*Task to complete*:
Among the lines listed below, count those that include the string "agent", and state only the count.

*Entries shown*:
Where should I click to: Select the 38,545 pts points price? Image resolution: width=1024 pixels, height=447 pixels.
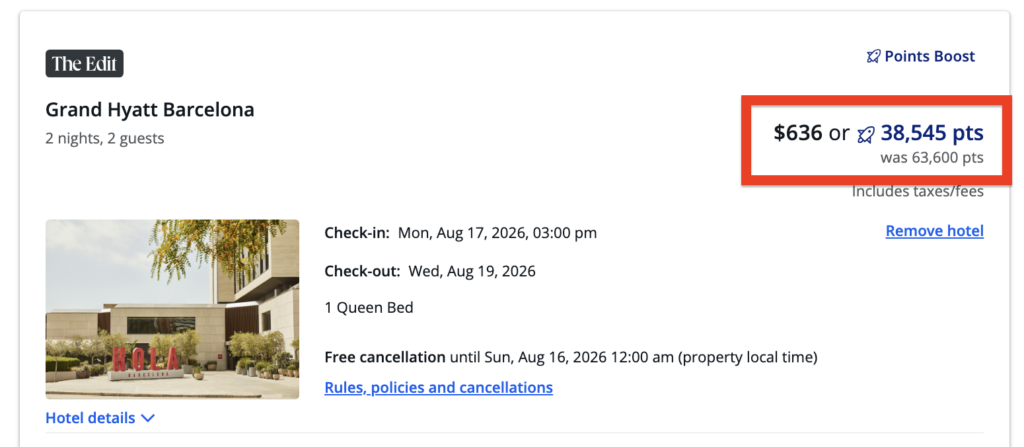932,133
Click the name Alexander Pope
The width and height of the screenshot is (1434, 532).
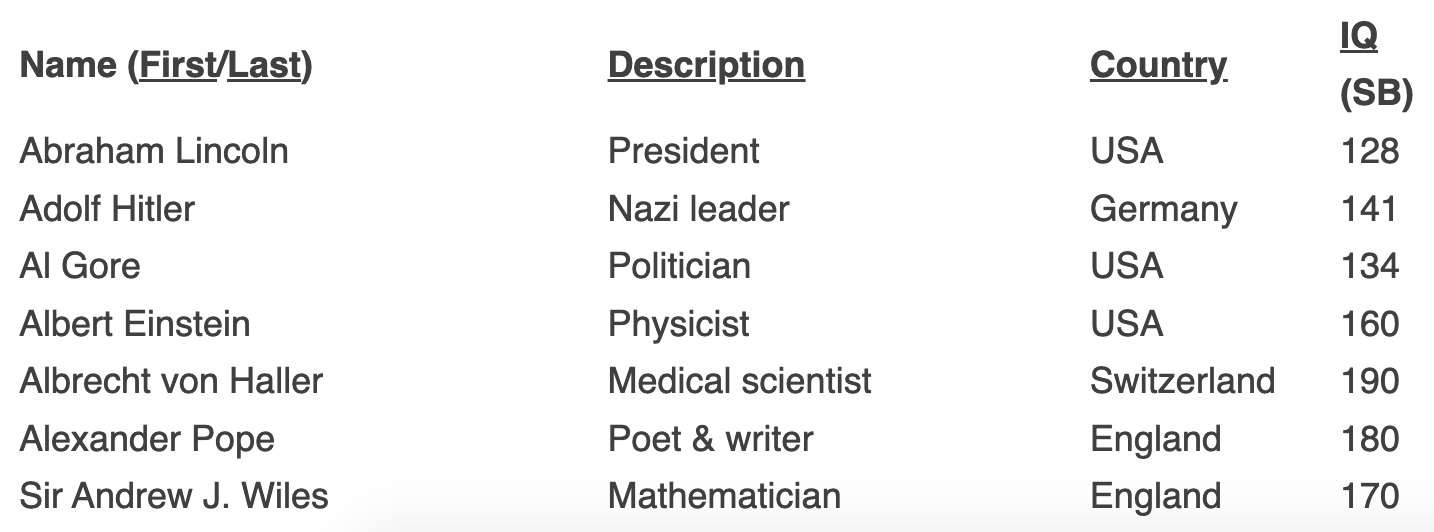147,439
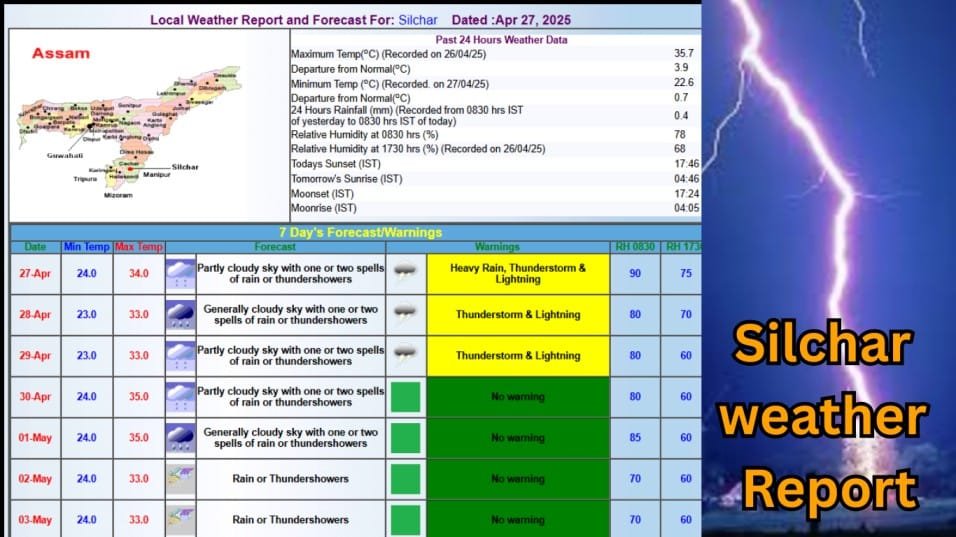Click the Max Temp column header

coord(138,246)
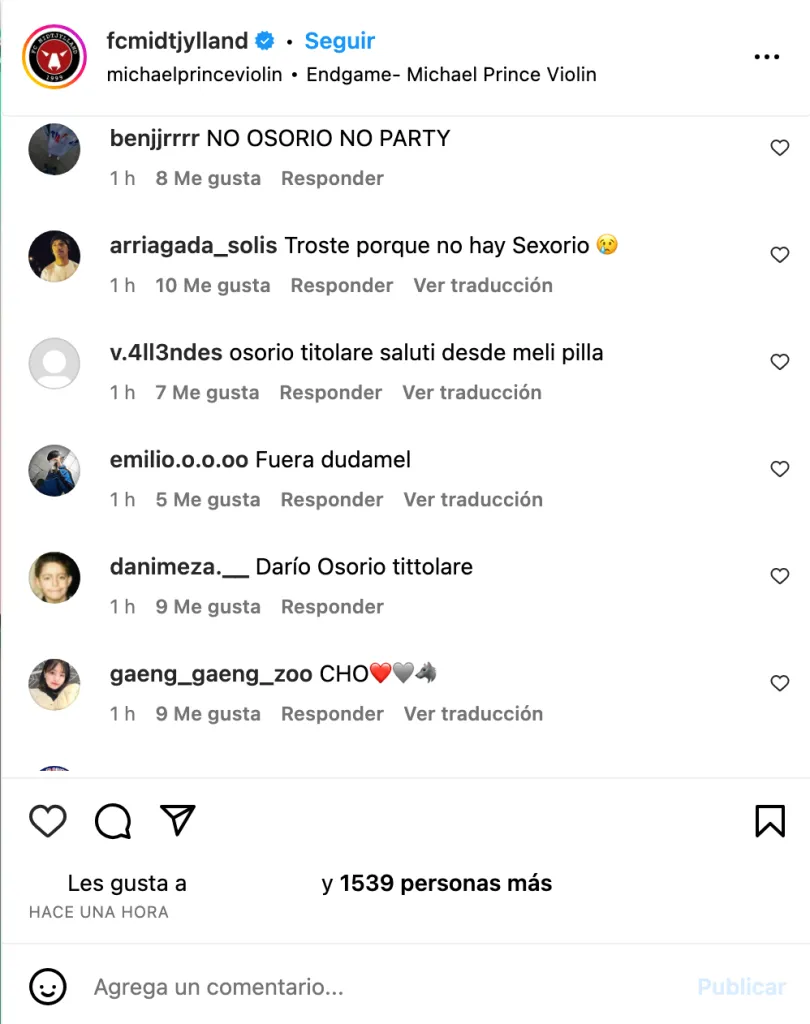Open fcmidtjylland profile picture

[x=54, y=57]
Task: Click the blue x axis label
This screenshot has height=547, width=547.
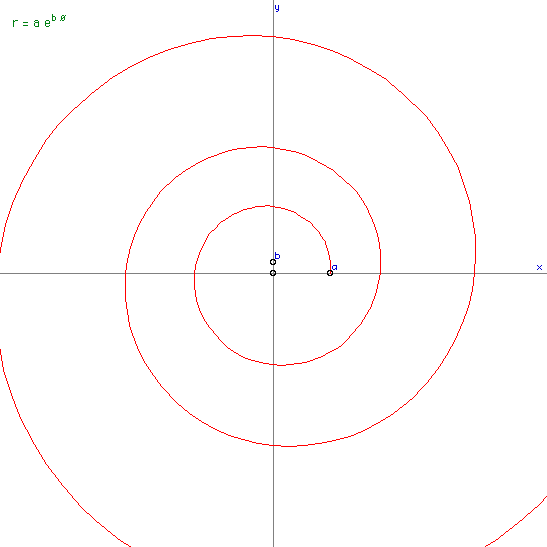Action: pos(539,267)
--
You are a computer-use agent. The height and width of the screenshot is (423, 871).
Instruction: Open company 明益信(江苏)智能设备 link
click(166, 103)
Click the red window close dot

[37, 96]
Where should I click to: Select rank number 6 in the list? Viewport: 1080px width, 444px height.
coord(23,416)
--
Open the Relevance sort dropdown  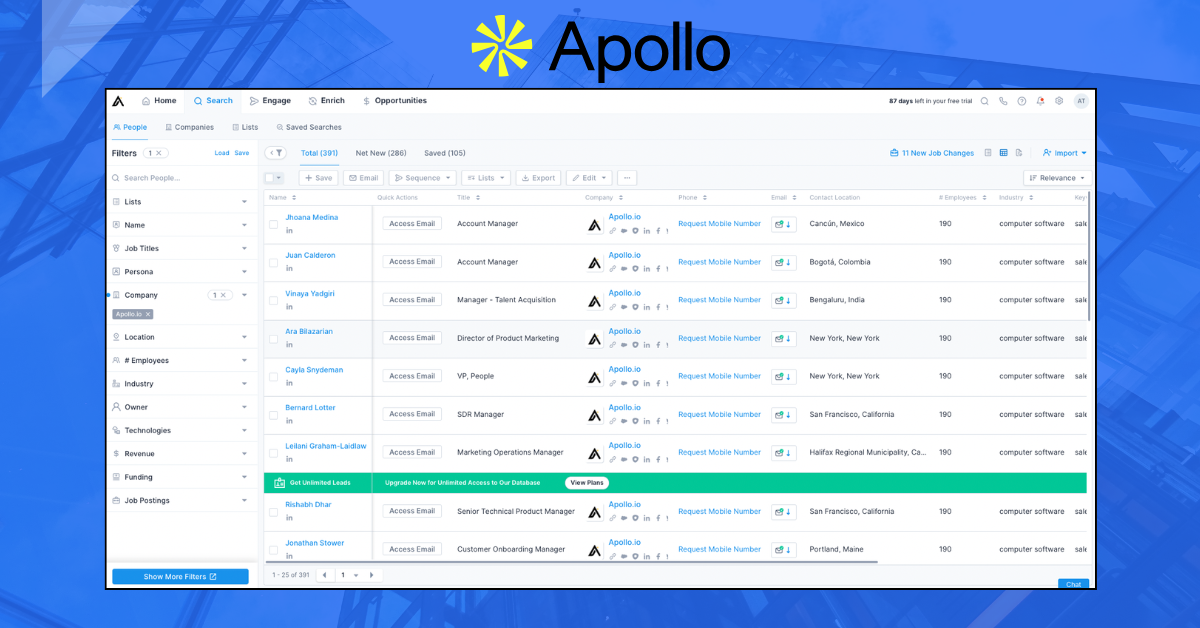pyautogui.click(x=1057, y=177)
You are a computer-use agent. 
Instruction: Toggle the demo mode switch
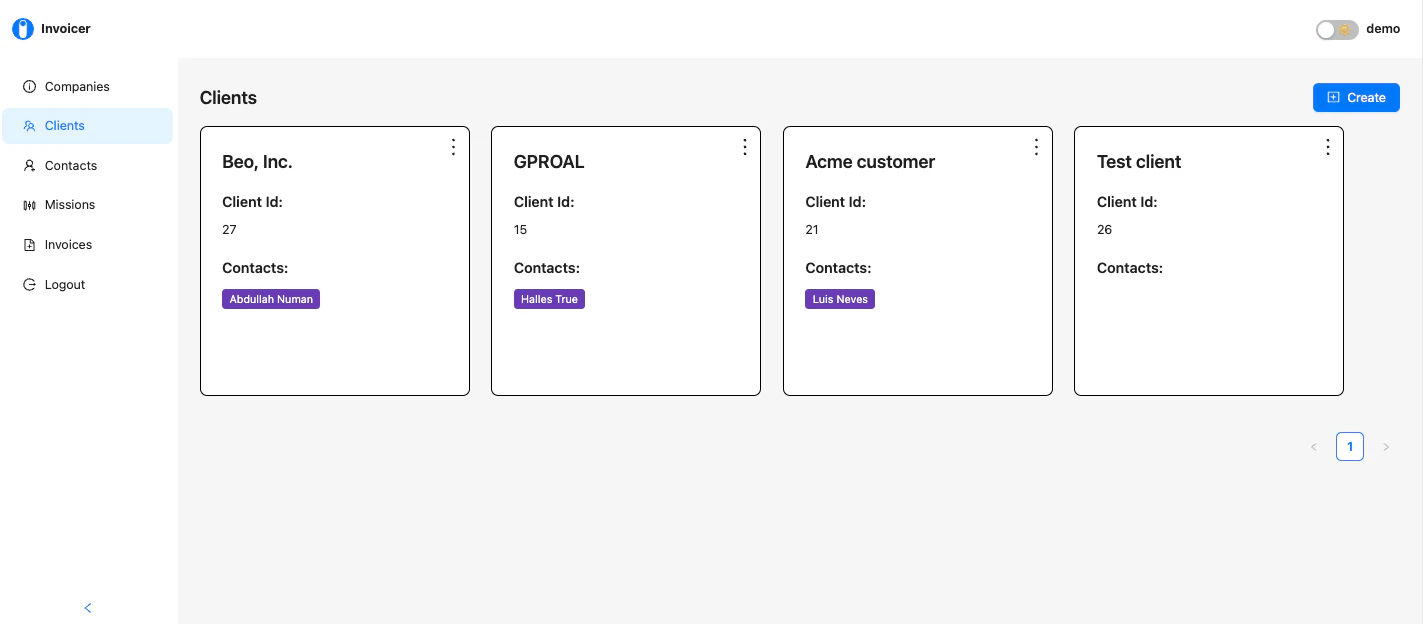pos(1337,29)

*Answer box*:
2